Hemlo Mining Corp. Announces First Gold Pour and Updates to its Post-Consolidation Share Capital
Canada NewsWire
TORONTO, Dec. 18, 2025
First Production Milestone Under New Ownership as Team Executes Seamless Operational Transition
TORONTO, Dec. 18, 2025 /CNW/ - Hemlo Mining Corp. (TSXV: HMMC) (the "Company"), a new mid-tier Canadian gold producer, is pleased to announce the successful completion of its first gold pour at the Hemlo Gold Mine since acquiring the operation from Barrick Mining Corp. on November 26, 2025.
The inaugural pour produced approximately 6,704 ounces of gold, representing one of Hemlo's largest single pours this year and underscoring the continuity and resilience of mining and processing operations through the ownership transition. Plant performance, throughput, and metallurgical recoveries remain fully aligned with the Company's operating plan.
Jason Kosec, President and CEO of Hemlo Mining Corp., stated: "The first gold pour under Hemlo Mining Corp. marks a defining milestone for our Company. Against a record gold-price environment, our team executed a seamless operational transition while maintaining an uncompromising focus on health, safety, and the environment. This pour reflects the strength of our mine, the quality of our people, and the disciplined plan we are now putting into action to stabilize operations, drive performance, and unlock meaningful long-term value."
Since closing the acquisition, the Company has advanced a focused integration program emphasizing operational discipline, environmental stewardship, and a reinforced safety culture across the site. Hemlo Mining Corp. is committed to establishing Hemlo as a high-performing, responsibly-operated Canadian gold mine with substantial growth potential.
The Company will provide a full corporate update in early January 2026, including preliminary full-year 2025 production results and further detail on operational initiatives underway.
About Hemlo Mining Corp.
Hemlo Mining Corp. (previously Carcetti Capital Corp.) recently closed the acquisition of the Hemlo Gold Mine from Barrick Mining Corp. for aggregate consideration of approximately US$1.1 billion. The Hemlo Gold Mine is located 35 kilometers east of the town of Marathon, Ontario and has produced approximately 25 million ounces of gold from both underground and open pit operations since production began in 1985. The Company is looking to establish itself as a leading Canadian mid-tier growth-focused gold producer, with an immediate focus on maximizing the value of the Hemlo Gold Mine's existing infrastructure through a fit-for-purpose operating approach, while unlocking new opportunities through an aggressive brownfields exploration program.

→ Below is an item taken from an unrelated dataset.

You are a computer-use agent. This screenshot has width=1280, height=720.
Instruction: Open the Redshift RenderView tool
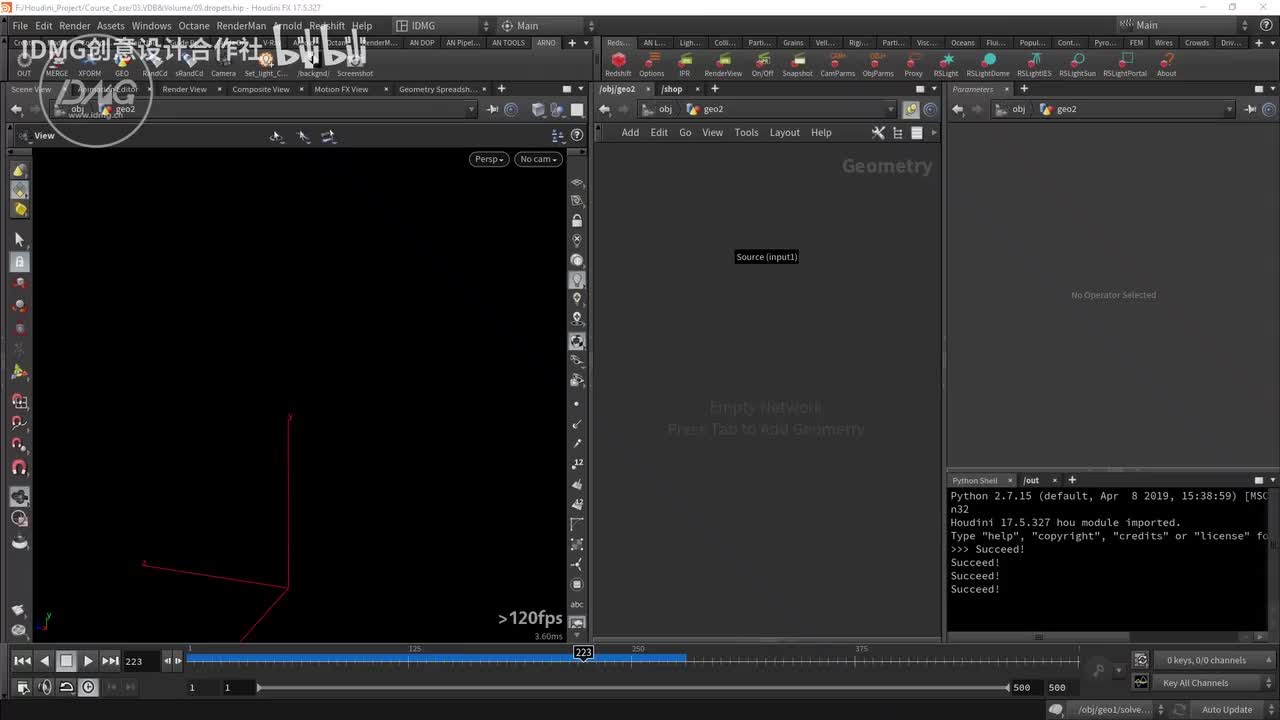[x=723, y=62]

Rectification of Prior Disclosure Regarding Post-Consolidation Share Capital
The Company is providing a rectification of certain forward-looking information regarding the Company's share capital upon completion of the Company's acquisition of the Hemlo Gold Mine from Barrick Mining Corp. on November 26, 2025, and the Company's amalgamation and share consolidation on November 27, 2025 (together, the "Transaction") disclosed in the Company's filing statement dated November 21, 2025 and the news release announcing closing of the Company's acquisition of the Hemlo Gold Mine dated November 26, 2025 (together, the "Prior Disclosure"). The Prior Disclosure indicated that the Company would have 295,496,920 common shares issued and outstanding following the completion of the Transaction. However, as a result of rounding, the actual number of issued and outstanding common shares of the Company was 295,496,636, a reduction of 284 common shares.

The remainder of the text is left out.